Aim of the exercise
Print the data unchanged, beginning at the line that contains "is (600, 1065)." and stopping after the line that contains "The width and height of the screenshot is (1200, 1234).".

=== Section Start ===

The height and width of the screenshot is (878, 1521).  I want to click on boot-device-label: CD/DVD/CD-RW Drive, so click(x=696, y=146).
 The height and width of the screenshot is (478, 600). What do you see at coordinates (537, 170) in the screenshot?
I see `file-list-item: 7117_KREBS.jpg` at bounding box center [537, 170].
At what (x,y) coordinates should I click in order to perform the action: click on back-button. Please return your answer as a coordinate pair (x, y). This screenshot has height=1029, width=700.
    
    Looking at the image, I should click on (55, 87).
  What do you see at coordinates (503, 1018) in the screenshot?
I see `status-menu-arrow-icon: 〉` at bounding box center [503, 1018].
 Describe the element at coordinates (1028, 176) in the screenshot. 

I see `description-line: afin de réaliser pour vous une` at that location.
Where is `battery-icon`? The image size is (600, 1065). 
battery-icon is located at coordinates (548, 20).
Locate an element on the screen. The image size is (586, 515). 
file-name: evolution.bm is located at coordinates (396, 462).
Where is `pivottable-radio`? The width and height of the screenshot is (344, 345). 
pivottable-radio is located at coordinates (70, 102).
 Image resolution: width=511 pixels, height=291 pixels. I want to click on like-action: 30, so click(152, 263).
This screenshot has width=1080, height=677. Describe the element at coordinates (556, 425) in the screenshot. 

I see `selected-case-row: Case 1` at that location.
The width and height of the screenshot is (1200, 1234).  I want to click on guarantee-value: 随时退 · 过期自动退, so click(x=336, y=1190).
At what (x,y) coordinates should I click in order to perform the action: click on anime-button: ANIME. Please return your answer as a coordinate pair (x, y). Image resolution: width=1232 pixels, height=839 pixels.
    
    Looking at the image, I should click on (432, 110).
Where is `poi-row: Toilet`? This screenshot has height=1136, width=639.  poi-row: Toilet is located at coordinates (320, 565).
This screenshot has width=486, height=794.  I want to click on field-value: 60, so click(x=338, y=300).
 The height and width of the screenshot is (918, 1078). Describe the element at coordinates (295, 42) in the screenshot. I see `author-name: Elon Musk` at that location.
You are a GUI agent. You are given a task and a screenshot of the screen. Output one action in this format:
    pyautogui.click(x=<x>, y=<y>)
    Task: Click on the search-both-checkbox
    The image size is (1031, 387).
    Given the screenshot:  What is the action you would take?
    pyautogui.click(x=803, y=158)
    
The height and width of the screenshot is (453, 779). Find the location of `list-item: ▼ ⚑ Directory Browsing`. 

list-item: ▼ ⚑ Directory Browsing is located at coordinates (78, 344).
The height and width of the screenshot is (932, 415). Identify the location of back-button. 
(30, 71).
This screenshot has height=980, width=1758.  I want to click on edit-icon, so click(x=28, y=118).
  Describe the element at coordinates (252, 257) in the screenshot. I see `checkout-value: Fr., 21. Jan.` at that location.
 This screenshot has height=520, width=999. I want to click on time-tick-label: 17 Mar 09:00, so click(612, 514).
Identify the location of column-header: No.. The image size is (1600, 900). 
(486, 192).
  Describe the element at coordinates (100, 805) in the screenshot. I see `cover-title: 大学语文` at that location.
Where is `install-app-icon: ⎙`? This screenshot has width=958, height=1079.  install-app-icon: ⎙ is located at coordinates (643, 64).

=== Section End ===

Task solution
Where is `battery-icon`? The image size is (600, 1065). 
battery-icon is located at coordinates (548, 20).
Locate an element on the screen. The image size is (586, 515). 
file-name: evolution.bm is located at coordinates (396, 462).
Where is `pivottable-radio`? The width and height of the screenshot is (344, 345). 
pivottable-radio is located at coordinates (70, 102).
 Image resolution: width=511 pixels, height=291 pixels. I want to click on like-action: 30, so click(152, 263).
This screenshot has width=1080, height=677. Describe the element at coordinates (556, 425) in the screenshot. 

I see `selected-case-row: Case 1` at that location.
The width and height of the screenshot is (1200, 1234).  I want to click on guarantee-value: 随时退 · 过期自动退, so click(x=336, y=1190).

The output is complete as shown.